The CCTV tower is nothing if not ambitious. Its steel structure forms a continuous spatial loop climbing up and around the volume of the building. Inside, there will be a "media village," complete with places to eat and play, and a sensational public viewing gallery.
And yet, for all this free-thinking design, the one thing CCTV lacks is freedom of expression. Daring new architecture, yes. Radical internal planning, sure. Yet, for all this, CCTV remains a sub-ministry of the government of the People's Republic of China, its news programs controlled by the Propaganda Department.
Koolhaas may have designed some of the most challenging, controversial and critically acclaimed ultramodern buildings of the past decade - Seattle Public Library, Casa da Musica in Porto, Portugal, the Dutch embassy in Berlin - yet I can't help thinking that, for all the excitement of working with CCTV, his heart belongs to a world closer to Beijing's hutongs.
Koolhaas, born in Rotterdam in 1944, spent four years of his childhood in Jakarta, Indonesia. "The country was newly independent," he says. "I lived as if I was an Indonesian."
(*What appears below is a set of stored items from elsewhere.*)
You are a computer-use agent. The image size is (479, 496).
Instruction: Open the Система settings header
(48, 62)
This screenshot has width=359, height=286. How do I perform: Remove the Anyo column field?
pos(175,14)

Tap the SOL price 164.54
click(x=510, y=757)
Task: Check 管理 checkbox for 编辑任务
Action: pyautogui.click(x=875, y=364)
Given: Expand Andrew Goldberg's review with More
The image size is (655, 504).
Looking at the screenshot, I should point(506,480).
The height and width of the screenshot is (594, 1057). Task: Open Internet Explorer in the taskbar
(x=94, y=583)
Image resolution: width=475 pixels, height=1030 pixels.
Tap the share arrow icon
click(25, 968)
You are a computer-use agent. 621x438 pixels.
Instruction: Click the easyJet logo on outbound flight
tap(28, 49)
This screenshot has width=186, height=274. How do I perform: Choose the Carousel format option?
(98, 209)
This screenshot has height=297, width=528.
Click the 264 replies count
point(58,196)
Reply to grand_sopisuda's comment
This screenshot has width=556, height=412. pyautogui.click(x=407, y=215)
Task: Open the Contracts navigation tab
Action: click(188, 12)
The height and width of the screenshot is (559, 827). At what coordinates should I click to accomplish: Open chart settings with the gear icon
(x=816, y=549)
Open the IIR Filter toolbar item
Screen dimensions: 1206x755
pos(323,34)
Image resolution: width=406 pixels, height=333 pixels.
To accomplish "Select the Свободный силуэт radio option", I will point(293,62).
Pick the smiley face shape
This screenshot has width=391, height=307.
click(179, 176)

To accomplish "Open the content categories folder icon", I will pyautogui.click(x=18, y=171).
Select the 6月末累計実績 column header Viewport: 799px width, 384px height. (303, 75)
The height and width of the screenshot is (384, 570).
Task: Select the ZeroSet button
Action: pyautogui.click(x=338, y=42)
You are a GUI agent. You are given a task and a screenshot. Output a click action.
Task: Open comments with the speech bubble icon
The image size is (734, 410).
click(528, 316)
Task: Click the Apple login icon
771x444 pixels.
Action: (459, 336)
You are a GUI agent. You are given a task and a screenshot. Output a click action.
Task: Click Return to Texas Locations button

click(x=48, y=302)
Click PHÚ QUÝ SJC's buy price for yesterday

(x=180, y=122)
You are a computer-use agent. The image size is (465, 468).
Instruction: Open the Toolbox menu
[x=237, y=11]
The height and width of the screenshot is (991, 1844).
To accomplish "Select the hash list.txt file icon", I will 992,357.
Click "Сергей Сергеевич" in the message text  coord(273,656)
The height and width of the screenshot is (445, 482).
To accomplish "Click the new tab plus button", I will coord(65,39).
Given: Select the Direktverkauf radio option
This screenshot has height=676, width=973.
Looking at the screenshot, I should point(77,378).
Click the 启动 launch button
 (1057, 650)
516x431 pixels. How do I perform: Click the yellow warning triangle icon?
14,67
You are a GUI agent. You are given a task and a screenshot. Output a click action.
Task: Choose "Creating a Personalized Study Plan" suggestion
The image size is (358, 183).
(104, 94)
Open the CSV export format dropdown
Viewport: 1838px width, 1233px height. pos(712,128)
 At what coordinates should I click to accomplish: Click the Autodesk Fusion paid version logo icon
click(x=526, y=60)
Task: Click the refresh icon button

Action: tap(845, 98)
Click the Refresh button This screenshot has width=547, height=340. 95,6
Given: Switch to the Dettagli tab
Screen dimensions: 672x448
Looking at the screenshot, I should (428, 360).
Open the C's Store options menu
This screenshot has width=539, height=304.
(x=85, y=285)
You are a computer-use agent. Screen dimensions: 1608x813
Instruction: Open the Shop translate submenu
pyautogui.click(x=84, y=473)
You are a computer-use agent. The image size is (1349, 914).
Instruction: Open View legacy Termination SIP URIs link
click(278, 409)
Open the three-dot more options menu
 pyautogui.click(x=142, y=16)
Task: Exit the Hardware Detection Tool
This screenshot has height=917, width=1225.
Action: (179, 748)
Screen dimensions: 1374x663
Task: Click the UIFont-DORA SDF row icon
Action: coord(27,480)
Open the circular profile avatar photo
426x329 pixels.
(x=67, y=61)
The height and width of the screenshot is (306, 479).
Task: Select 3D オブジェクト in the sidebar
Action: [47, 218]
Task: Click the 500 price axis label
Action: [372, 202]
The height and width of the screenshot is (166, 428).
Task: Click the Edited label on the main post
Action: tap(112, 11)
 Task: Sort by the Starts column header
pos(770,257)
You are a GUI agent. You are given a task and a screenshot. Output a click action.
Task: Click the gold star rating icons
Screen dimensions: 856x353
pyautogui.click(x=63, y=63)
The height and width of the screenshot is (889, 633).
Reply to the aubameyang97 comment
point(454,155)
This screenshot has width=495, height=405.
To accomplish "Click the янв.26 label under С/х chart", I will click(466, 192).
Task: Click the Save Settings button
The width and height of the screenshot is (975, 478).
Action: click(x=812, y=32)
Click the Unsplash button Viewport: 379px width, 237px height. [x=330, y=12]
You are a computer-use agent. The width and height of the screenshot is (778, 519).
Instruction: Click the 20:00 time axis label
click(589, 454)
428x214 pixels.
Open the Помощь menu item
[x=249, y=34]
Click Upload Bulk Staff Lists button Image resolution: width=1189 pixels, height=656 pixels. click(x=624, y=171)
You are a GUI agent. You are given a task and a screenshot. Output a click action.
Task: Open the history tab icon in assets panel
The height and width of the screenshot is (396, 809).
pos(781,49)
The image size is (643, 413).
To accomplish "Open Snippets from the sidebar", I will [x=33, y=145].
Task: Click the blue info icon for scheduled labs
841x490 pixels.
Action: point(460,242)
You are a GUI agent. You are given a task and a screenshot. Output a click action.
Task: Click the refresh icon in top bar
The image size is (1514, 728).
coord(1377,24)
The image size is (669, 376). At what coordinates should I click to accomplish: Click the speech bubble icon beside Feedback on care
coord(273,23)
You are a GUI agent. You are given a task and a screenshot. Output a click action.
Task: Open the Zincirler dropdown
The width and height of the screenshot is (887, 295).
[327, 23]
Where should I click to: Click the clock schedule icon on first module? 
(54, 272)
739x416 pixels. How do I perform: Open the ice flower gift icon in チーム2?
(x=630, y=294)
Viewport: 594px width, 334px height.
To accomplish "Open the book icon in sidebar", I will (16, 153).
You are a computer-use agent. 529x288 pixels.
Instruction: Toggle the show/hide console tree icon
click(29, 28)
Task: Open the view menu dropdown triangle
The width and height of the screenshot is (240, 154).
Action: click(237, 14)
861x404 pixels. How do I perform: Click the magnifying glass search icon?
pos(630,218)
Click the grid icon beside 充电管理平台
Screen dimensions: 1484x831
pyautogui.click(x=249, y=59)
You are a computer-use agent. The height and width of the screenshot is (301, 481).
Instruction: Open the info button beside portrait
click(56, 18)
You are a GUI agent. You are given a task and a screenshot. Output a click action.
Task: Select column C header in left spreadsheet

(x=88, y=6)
Koolhaas' father, Anton, was a distinguished Dutch journalist, novelist and scriptwriter, who became a friend of Sukarno, Indonesia's first president. Somewhere in the young Koolhaas' mind, I can't help thinking, a taste of the exotic was already mixing with a love of writing and of buildings and places that would lead him to work first as journalist, with the Haagse Post, and then as a scriptwriter in the Netherlands and Hollywood, before turning to architecture in 1968. That's quite a resume for any man, let alone one who had just turned 24.